INSTRUCTIONS TO FOLLOW =
Word for word, restate all the records; images are not part of the copy.
•••
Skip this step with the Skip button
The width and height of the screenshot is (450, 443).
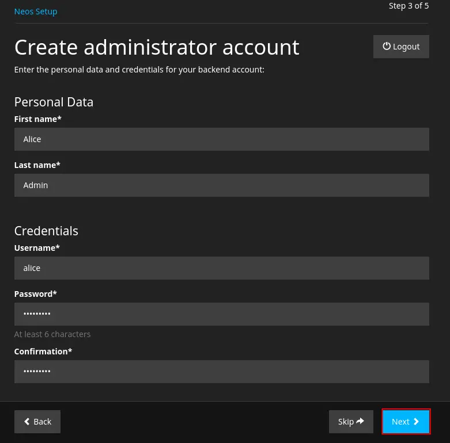pyautogui.click(x=351, y=422)
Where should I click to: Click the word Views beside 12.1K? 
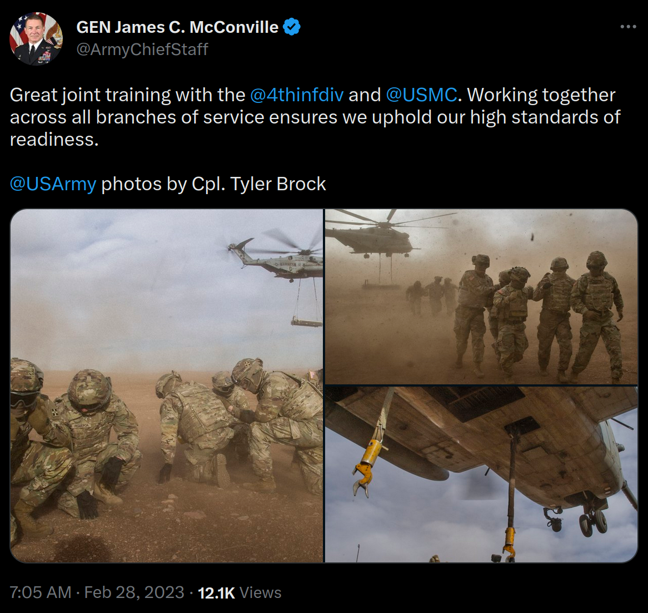pos(260,593)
•••
FINAL ANSWER =
Skip this step with the Skip button
The width and height of the screenshot is (450, 443).
pyautogui.click(x=351, y=422)
Where should I click to: Click the word Views beside 12.1K? 
pos(260,593)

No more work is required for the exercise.